Most impressive, however, are Merrell’s new sustainability efforts, aiming to lower the overall impact of their products on the environment. They’ve swapped out a bunch of materials for recycled ones including the laces and the mesh lining, for instance, which use a material produced from recycled plastic bottles. The footbed additionally uses a 50% recycled top sheet material and the Vibram sole is made from a minimum of 30% recycled rubber.
There’s both a mid cut and a low cut model, as well as a version without the waterproof protection of the Gore-tex membrane. All models come with 4mm Vibram Traction Lugs, an EVA foam midsole, built-in rockplate for underfoot protection, removable PU foam insole, cushioning around the ankle and then a big rubber cap to protect the toes.
Recycled laces and mesh lining / 50% recycled footbed / 30% recycled Vibram rubber / low cut and mid cut version available / 4mm Vibram Traction Lugs / EVA foam midsole / built-in rockplate / removable PU foam insole / cushioned ankle / rubber toe caps / standard fit / Gore-tex liner.
Selected for our Green Gear Guide 2020/21 – Read our full Merrell Moab Speed GTX review.

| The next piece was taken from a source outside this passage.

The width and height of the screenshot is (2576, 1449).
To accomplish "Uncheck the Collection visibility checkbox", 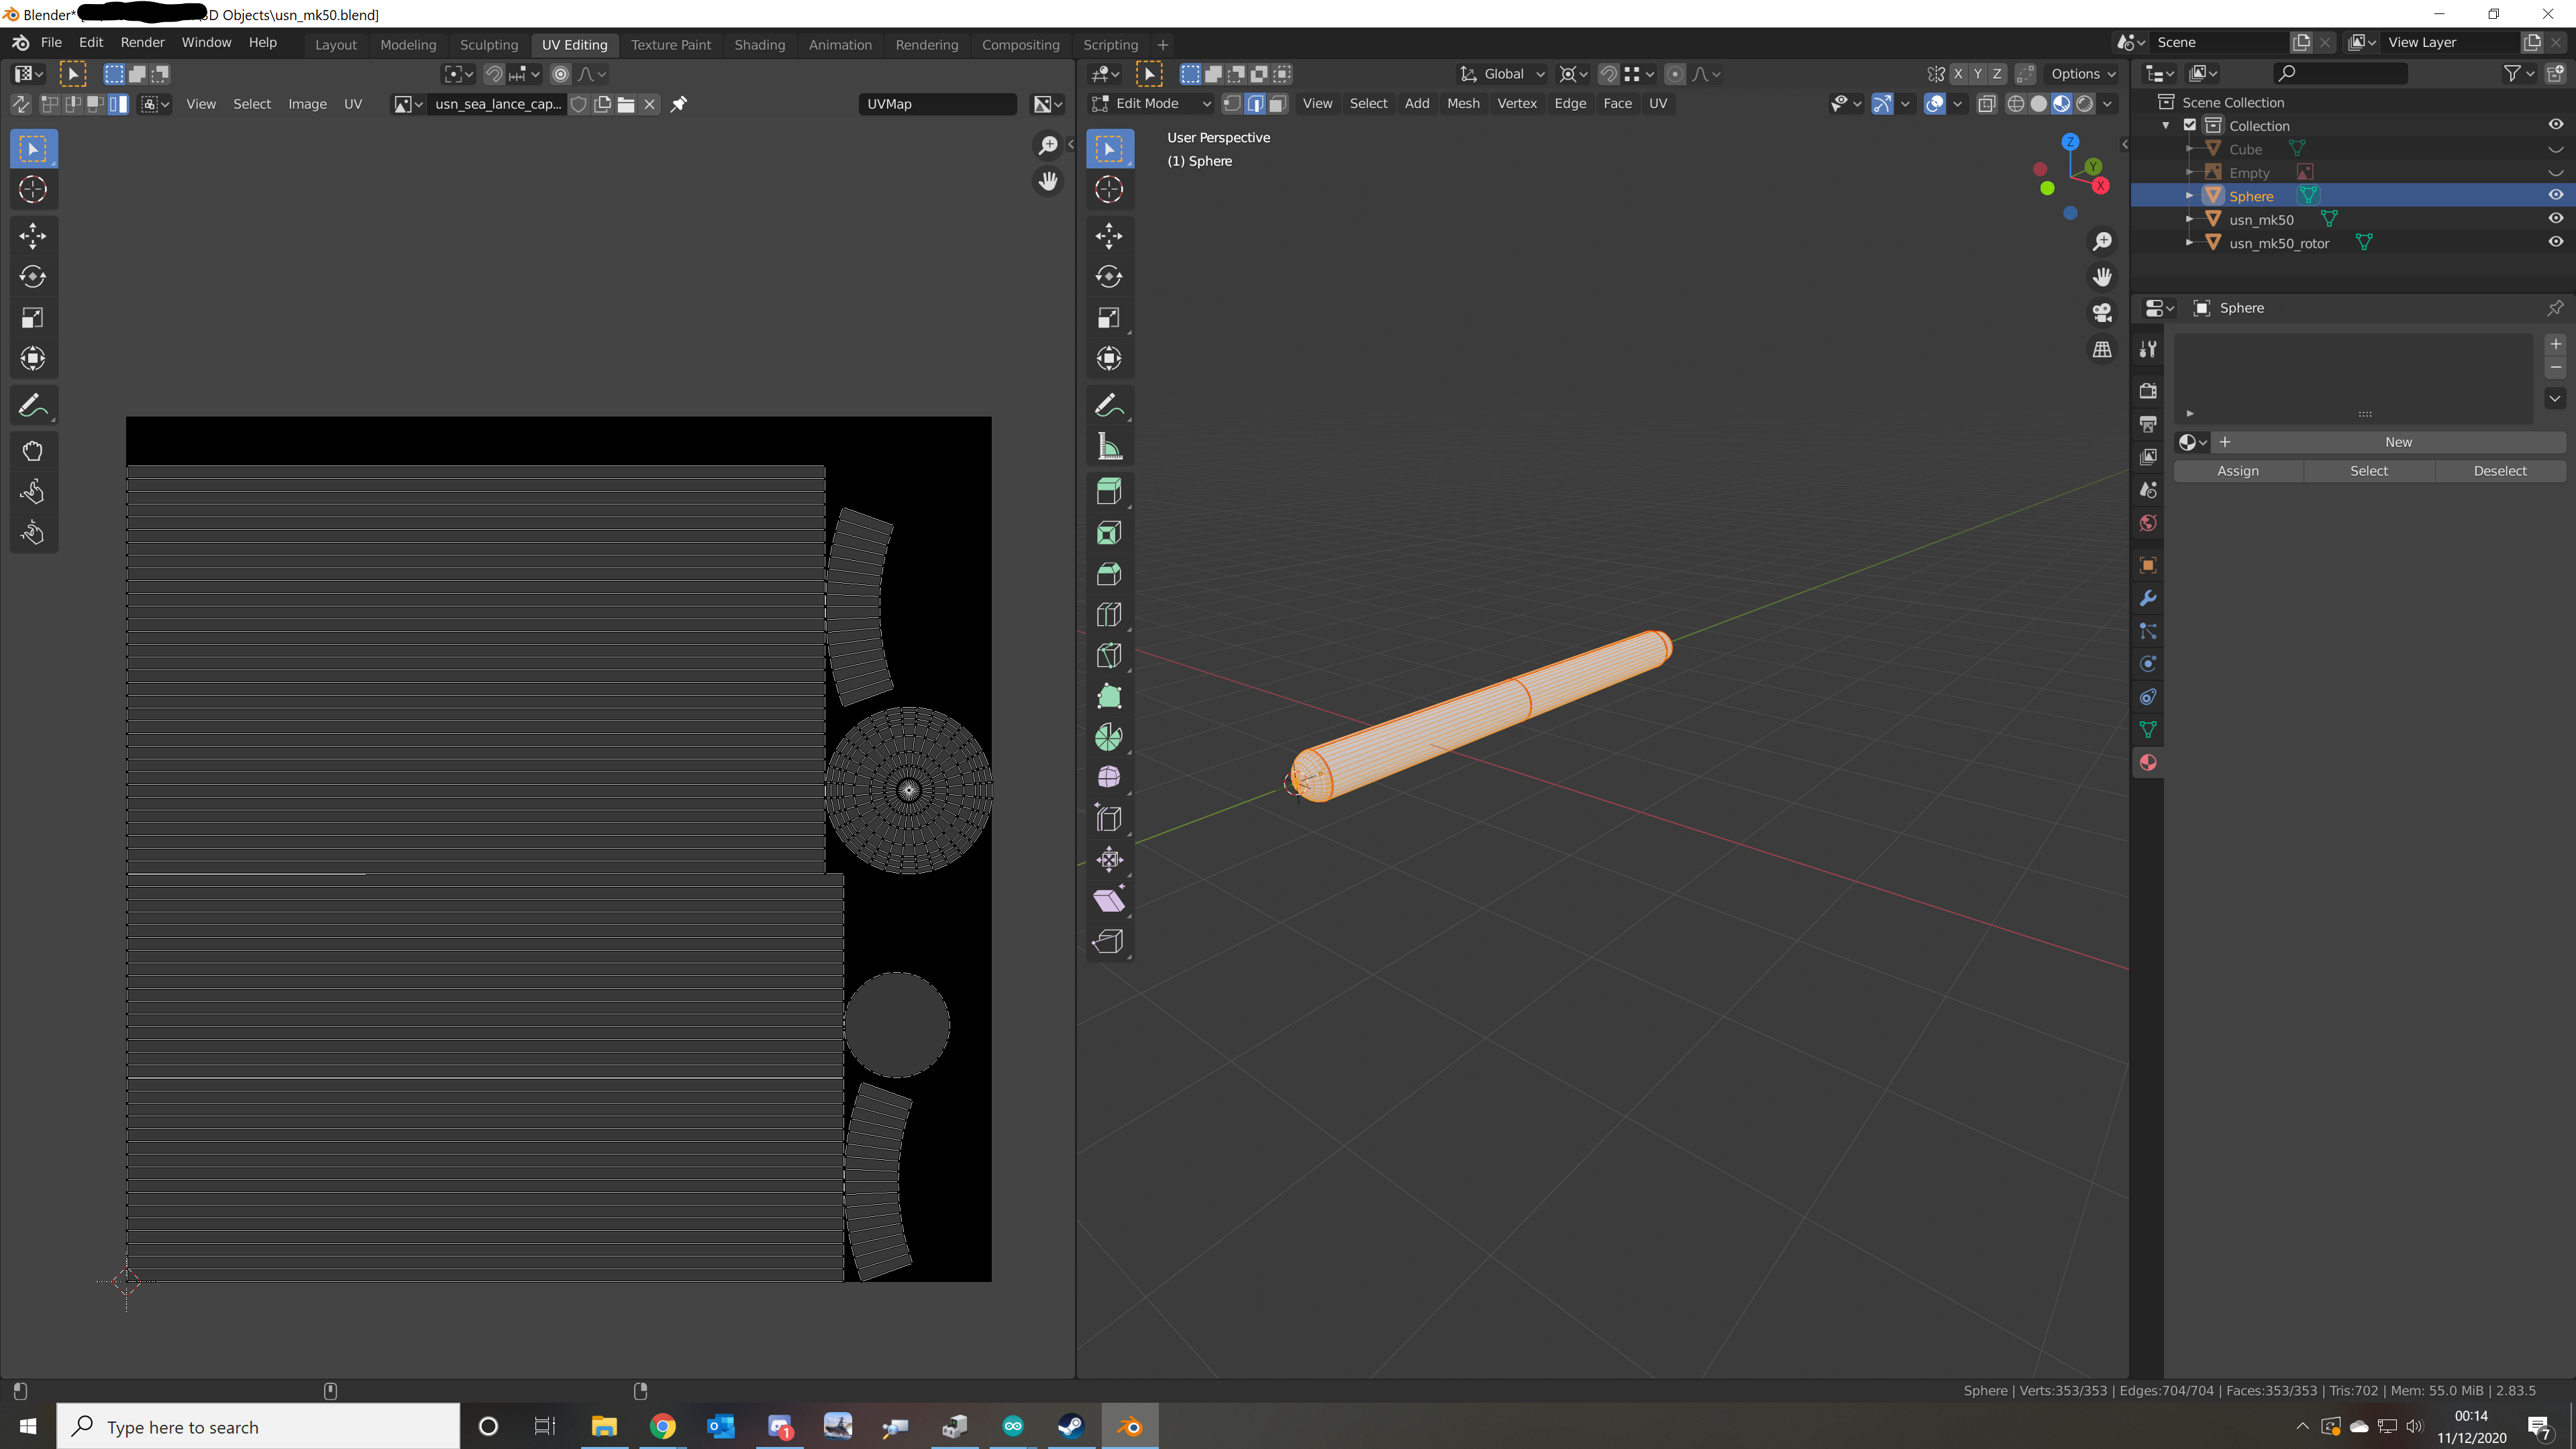I will (2189, 125).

Salewa Mountain Trainer Lite Gore-Tex
Best for: Technical approaches, scrambling
Key attributes: Gore-Tex lining, good traction
The Salewa Mountain Trainer Lite was born from the now-classic approach shoe, the Salewa Mountain Trainer which is most notable for its lightweight, yet stiff platform that climbers can use on the typically rocky and technical approaches to the crag. Now this, the Mountain Trainer Lite offers an even lighter and more streamlined package.
A Pomoca rubber outsole offers reassuring and durable grip thanks to plenty of deep lugs, in a variety of shapes and sizes, peppering the sole unit. A sticky rubber toe box also stretches around the front of the shoe, which helps to provide protection when you’re jamming your feet into cracks, or knocking them off sharp rocks.
The whole shoe is wrapped up in a durable synthetic fabric upper which features a Gore-Tex Extended Comfort lining to bring a high level of water protection without too much of a breathability sacrifice.
Available in men’s and women’s / heel stabiliser / rubber toe cup / Pomoca outsole / climbing lacing / 3F System.